Эта реплика о интересна еще и тем, что она высказана представителем того поколения, о котором пишет Достоевский. Дмитрий Иванович Писарев, не так давно отучившийся и стремительно начавший свою литературную карьеру, считает, что он лучше, чем Достоевский, чувствует молодое поколение студентов, доучившихся и нет, понимает, на что они способны.
Писарев, молодые критики и представители редакции «Современника» вроде Чернышевского и Добролюбова – рационалисты (отчасти как и герои романа «Что делать?»). Они требуют логических объяснений человеческой натуры, и в этом смысле Достоевский – именно со своим поворотом, основанным не на художественном методе, не на психологизме, а на том, что читателю предъявляется некая изощренная, а может быть, и извращенная идея, – им не нравится.
Вернемся к нашим тезисам об искусном выписывании художественного мира с целью поглубже завлечь читателей и сделать все вокруг, кроме героя и его идей, крайне правдоподобным – кажется, Достоевскому это все-таки удалось.
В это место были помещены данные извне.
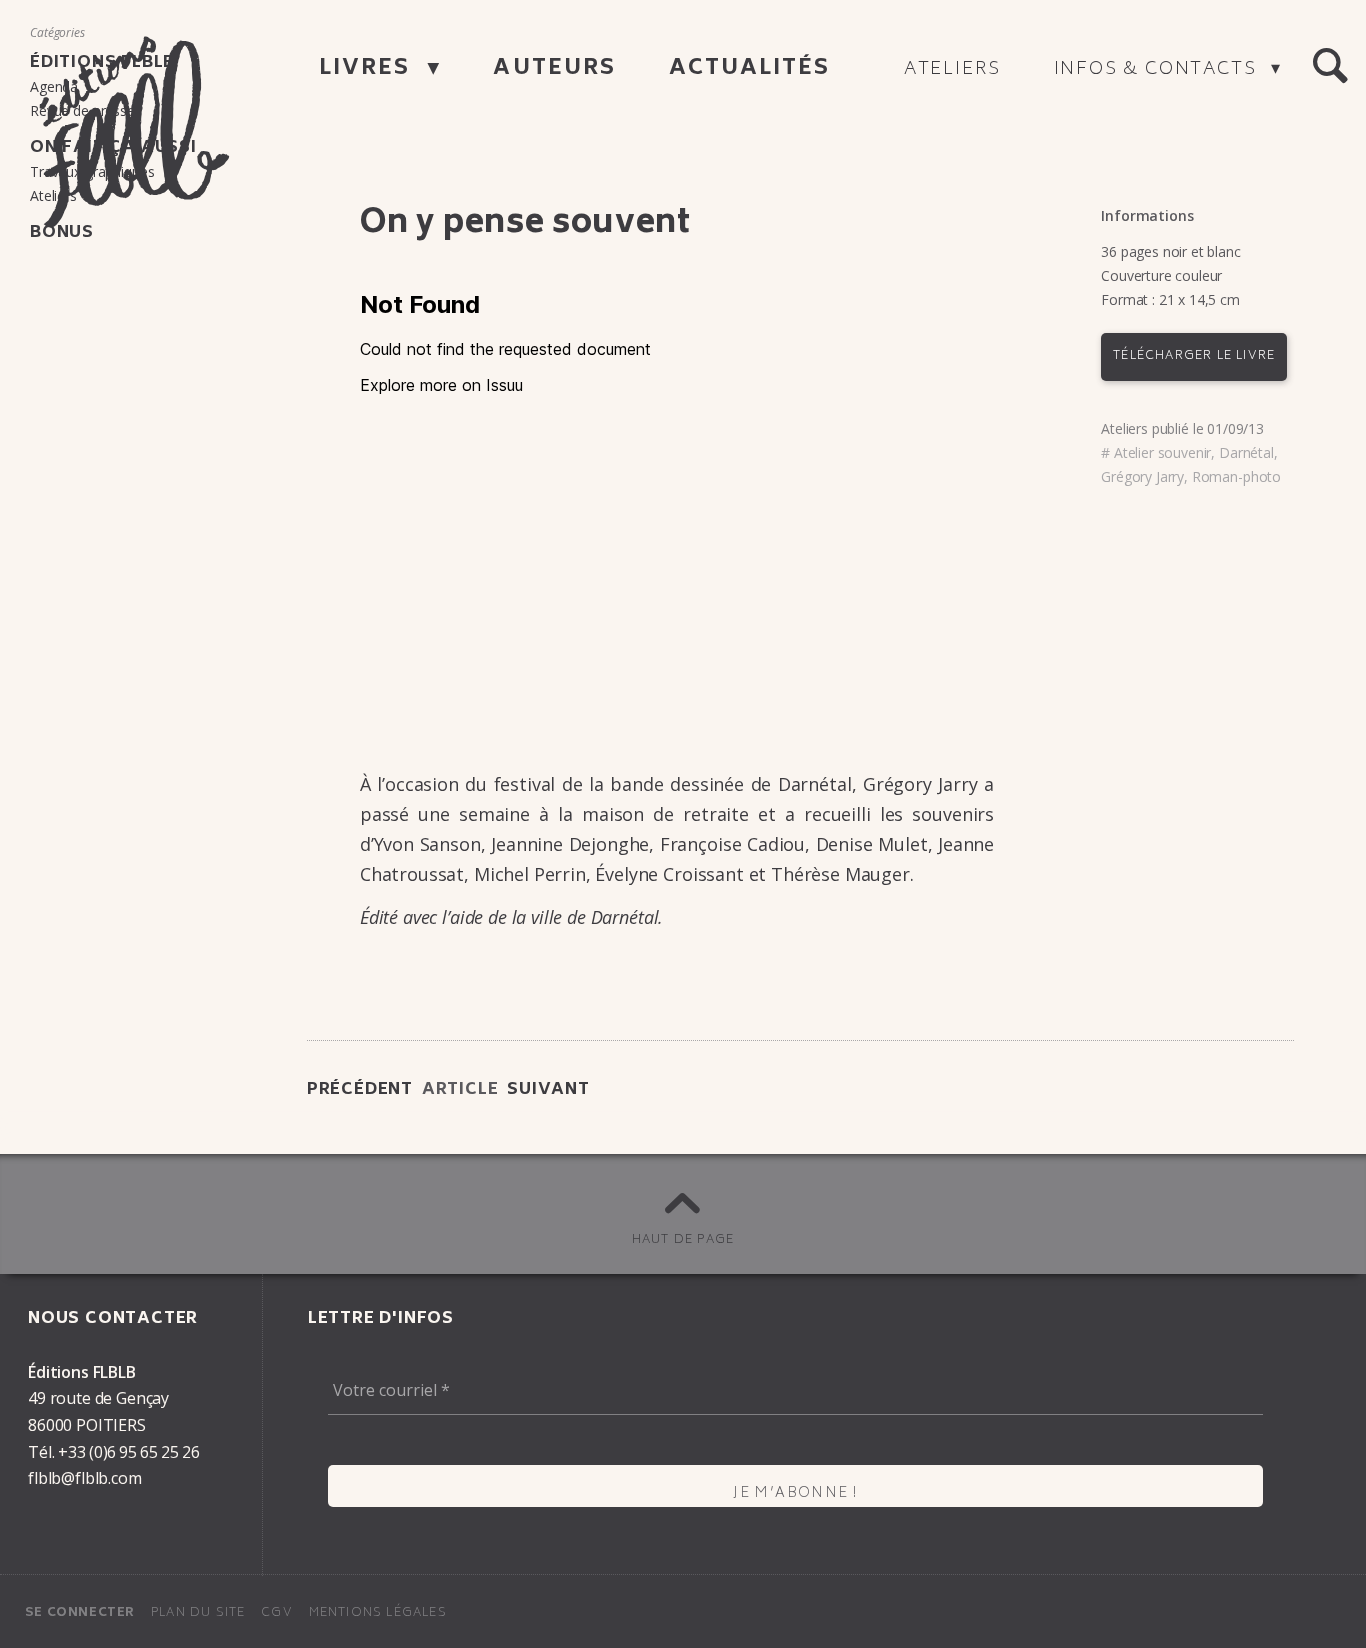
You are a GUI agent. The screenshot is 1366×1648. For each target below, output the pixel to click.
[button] (1330, 66)
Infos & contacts (1158, 70)
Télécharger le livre (1194, 356)
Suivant (548, 1090)
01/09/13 (1235, 428)
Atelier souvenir (1162, 452)
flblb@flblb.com (85, 1478)
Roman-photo (1236, 476)
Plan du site (198, 1613)
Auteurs (554, 69)
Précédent (360, 1090)
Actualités (750, 69)
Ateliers (952, 70)
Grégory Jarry (1142, 476)
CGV (277, 1613)
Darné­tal (1246, 452)
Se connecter (80, 1613)
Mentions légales (378, 1613)
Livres (368, 69)
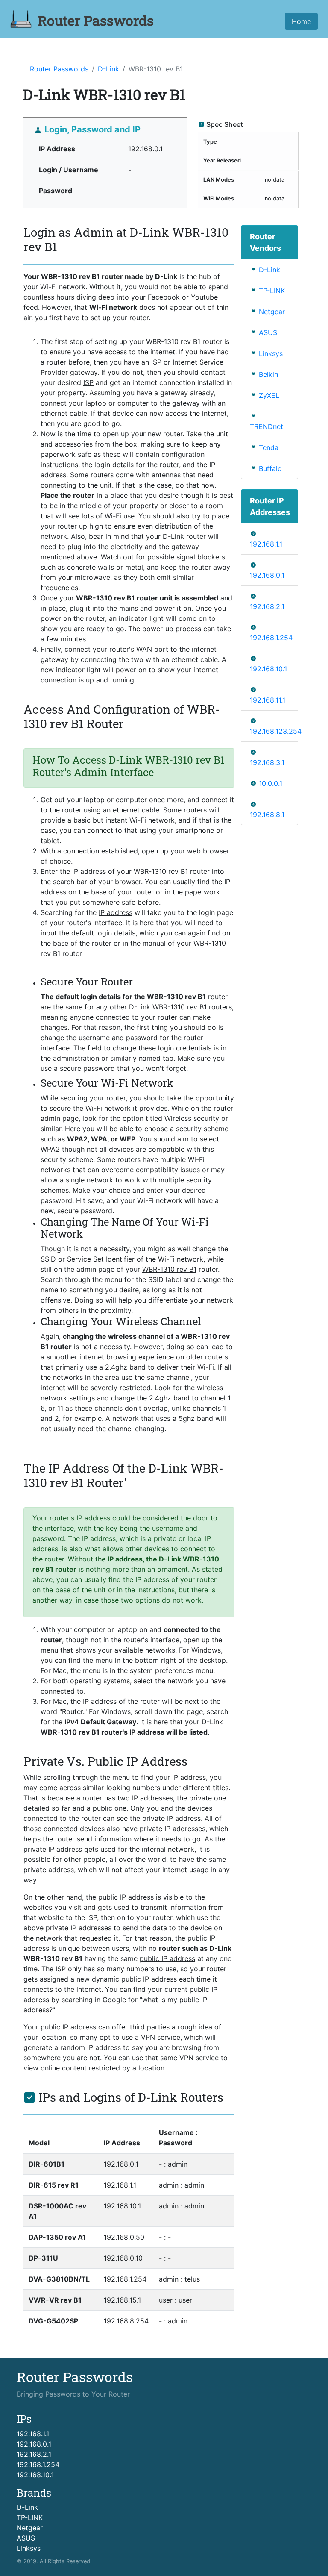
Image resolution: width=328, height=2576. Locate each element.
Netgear (272, 311)
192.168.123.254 (276, 731)
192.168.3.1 (267, 762)
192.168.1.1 (266, 544)
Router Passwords (59, 69)
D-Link (108, 69)
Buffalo (270, 468)
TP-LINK (272, 290)
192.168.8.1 (267, 814)
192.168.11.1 (267, 700)
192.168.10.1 (268, 669)
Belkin (268, 374)
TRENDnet (266, 426)
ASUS (268, 332)
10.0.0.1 (270, 783)
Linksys (271, 353)
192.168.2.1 (267, 606)
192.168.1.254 (271, 637)
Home (301, 21)
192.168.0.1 (267, 575)
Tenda (268, 447)
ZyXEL (269, 395)
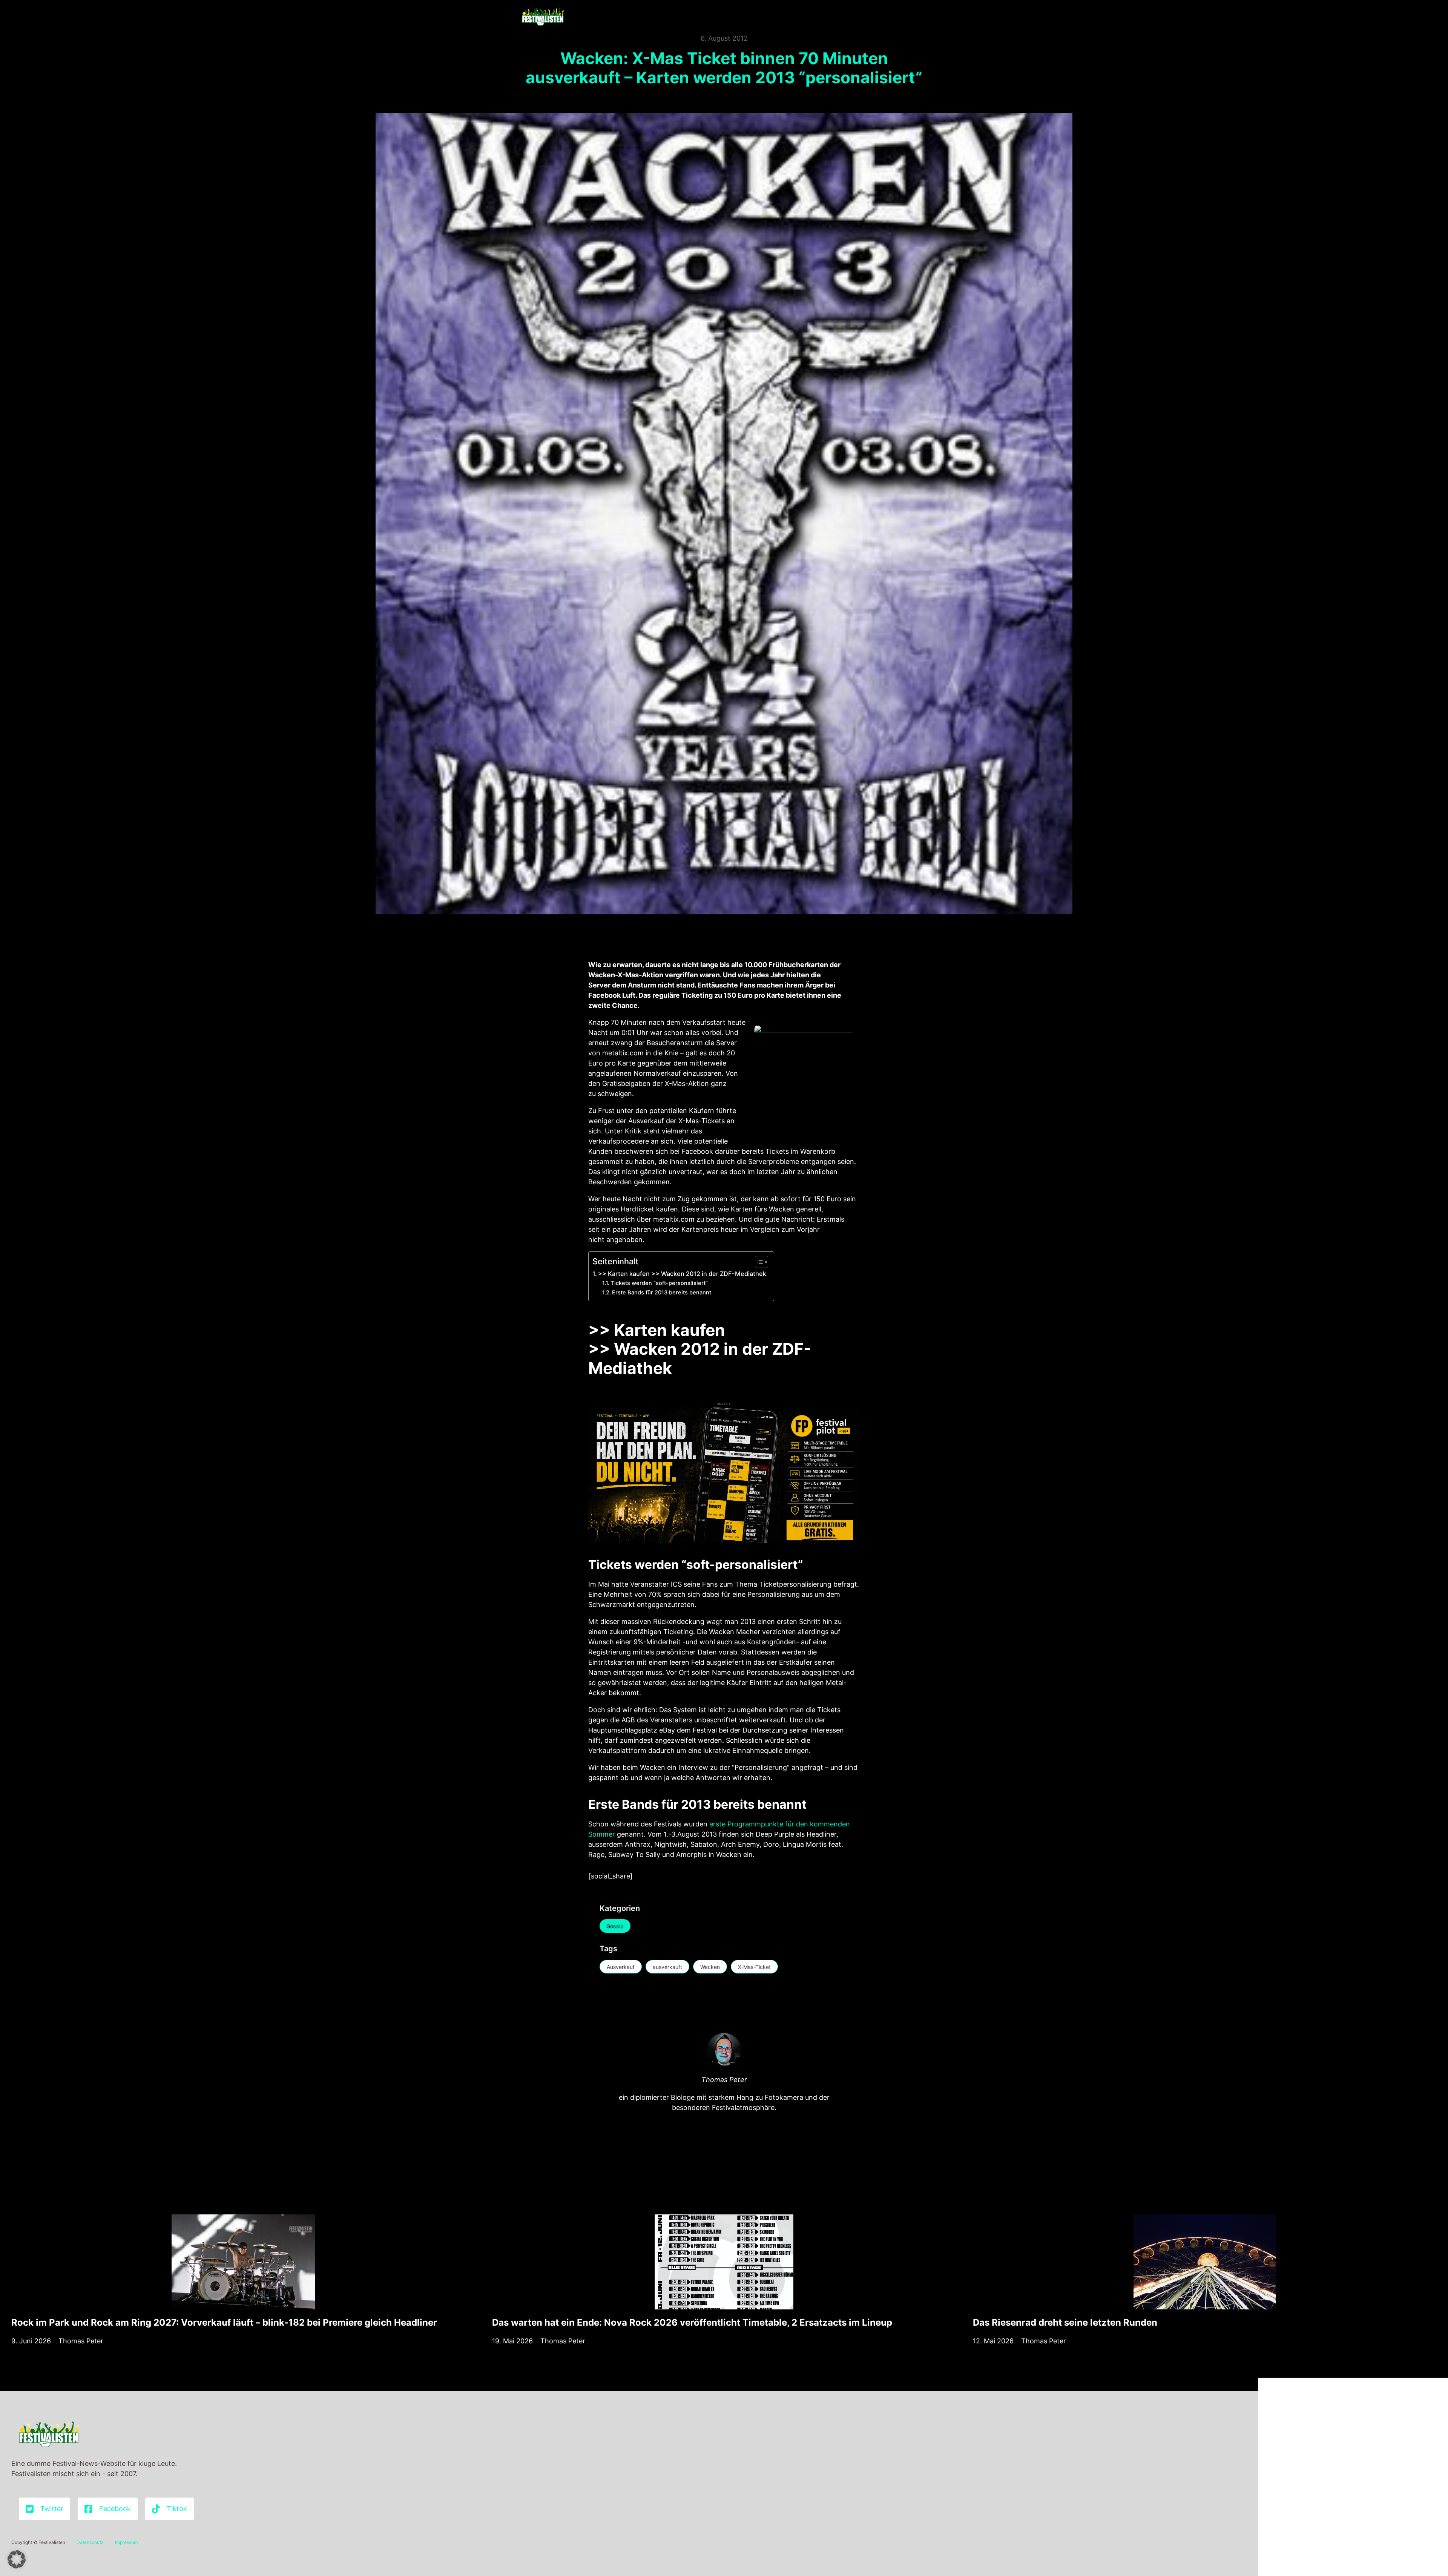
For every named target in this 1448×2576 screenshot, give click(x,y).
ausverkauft (667, 1967)
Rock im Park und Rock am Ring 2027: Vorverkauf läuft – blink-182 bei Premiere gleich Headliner (224, 2322)
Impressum (126, 2542)
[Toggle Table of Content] (757, 1262)
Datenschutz (90, 2542)
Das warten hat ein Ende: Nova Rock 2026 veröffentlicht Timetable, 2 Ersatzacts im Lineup (692, 2322)
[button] (16, 2559)
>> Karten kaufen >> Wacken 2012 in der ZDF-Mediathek (682, 1273)
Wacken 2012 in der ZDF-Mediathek (699, 1358)
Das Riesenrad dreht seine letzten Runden (1065, 2322)
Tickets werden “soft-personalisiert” (659, 1283)
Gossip (615, 1926)
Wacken (710, 1967)
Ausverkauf (621, 1967)
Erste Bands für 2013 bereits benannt (661, 1292)
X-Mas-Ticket (754, 1967)
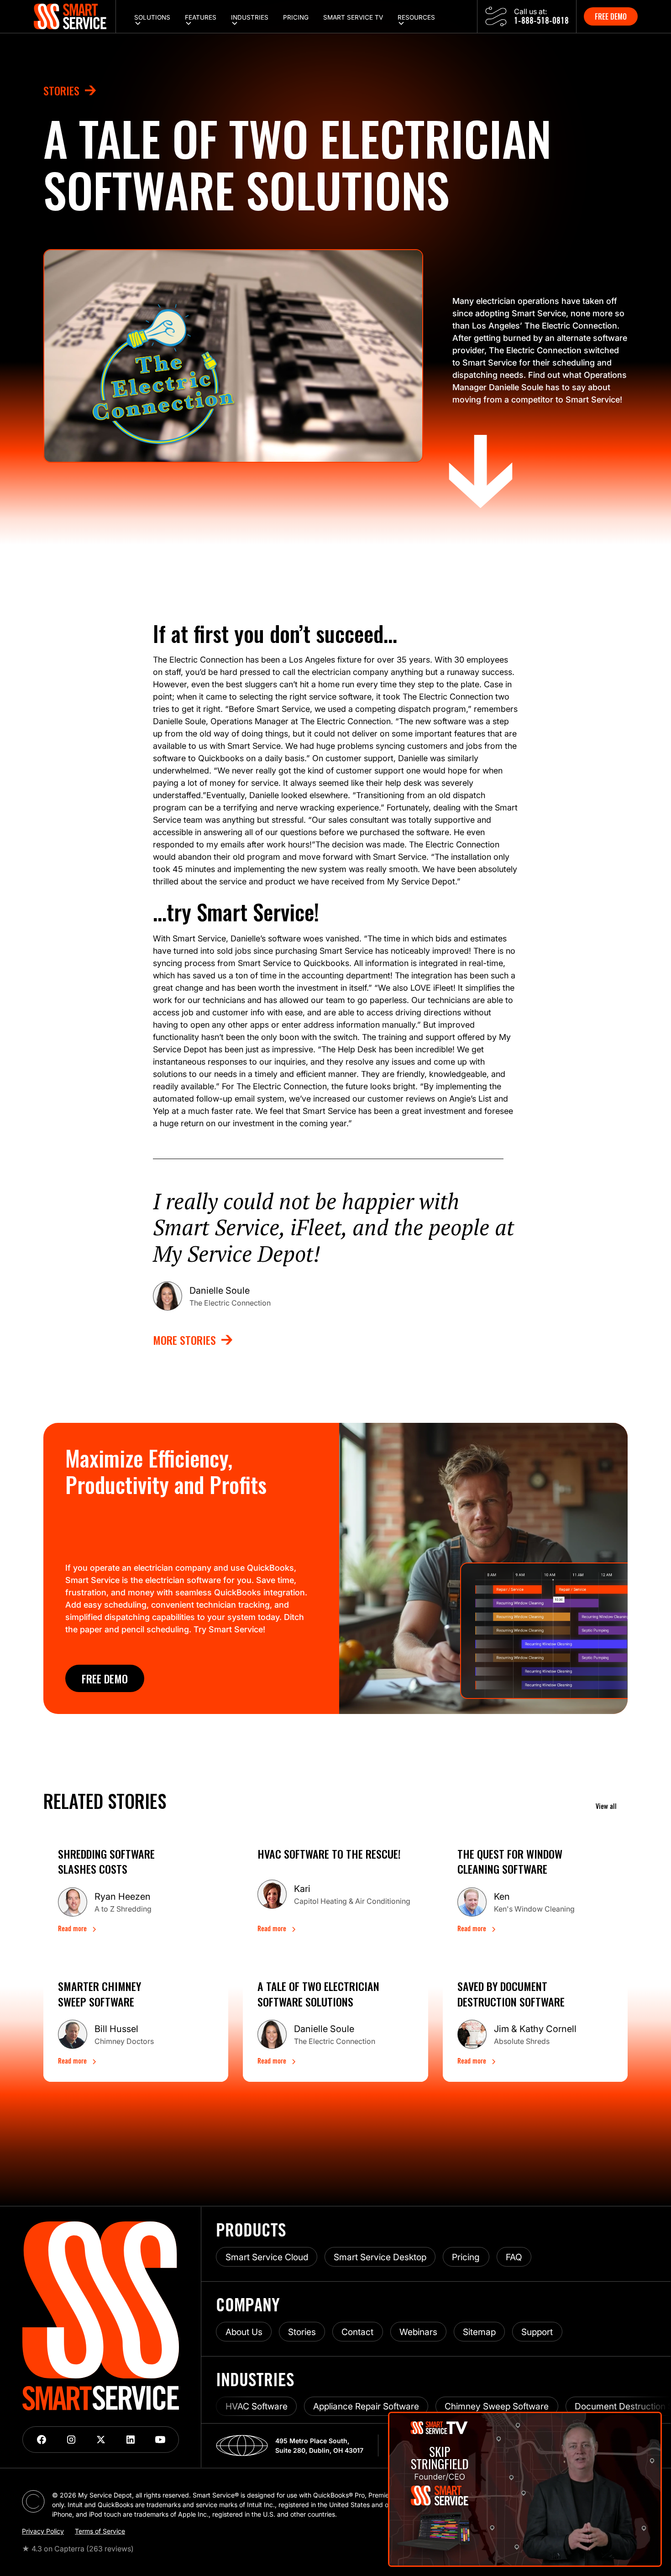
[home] (75, 16)
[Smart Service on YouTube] (160, 2439)
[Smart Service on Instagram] (71, 2439)
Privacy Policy (43, 2531)
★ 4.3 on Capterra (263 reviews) (78, 2548)
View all (606, 1807)
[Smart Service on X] (100, 2439)
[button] (152, 16)
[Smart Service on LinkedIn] (130, 2439)
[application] (525, 2489)
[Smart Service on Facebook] (41, 2439)
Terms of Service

По крайней мере, ни один его читатель не возмущается насчет устройства мира, законодательства, цен и так далее. В этот мир читатели действительно заходят спокойно, но, еще не попав под особую магию Достоевского, видят особенности его героев и начинают возмущаться уже на этом этапе.
Сейчас у нас есть комментарии, посты и так далее, люди имеют возможность высказываться на своих страницах в соцсетях – здесь фиксируются мнения не только профессионалов (например, критиков), но и простых читателей, слушателей, зрителей и так далее. В XIX веке структура фидбэка другая – в основном связанная с письменными текстами (как раз они до нас доходят). В редких случаях это письма от читателей. Что-то остается в воспоминаниях. Но хорошо известны воспоминания более-менее знаменитых современников. Условно говоря, писатель, человек первого или второго ряда литературы или общественной мысли, вспоминает, что он прочитал и подумал, а потом поговорил с людьми – они тоже почитали и подумали, с ним поделились. Безусловно, есть письма и дневники тех, кто не участвовал в литературной и культурной жизни, но они малоизвестны, а многие еще предстоит найти, разобрать, что эти люди чувствовали и думали.
Мы хорошо знаем про фидбэк и реакцию на произведения Достоевского с 1870-х годов. Это письма читателей в редакцию «Гражданина», письма, которые передавались Достоевскому, например, через книжные магазины, где продавались в том числе его произведения (читатели в основном выражают ему благодарность, он на благодарность отвечает, такие письма семья сохранила, поэтому они остались в истории), и воспоминания современников – в 1870-е годы пишутся и публикуются воспоминания о том, что происходило в литературе в 1840, 1850 и 1860-е. И как раз мемуаристы первого-второго ряда фиксируют, что они подумали и почувствовали и что им рассказали другие люди.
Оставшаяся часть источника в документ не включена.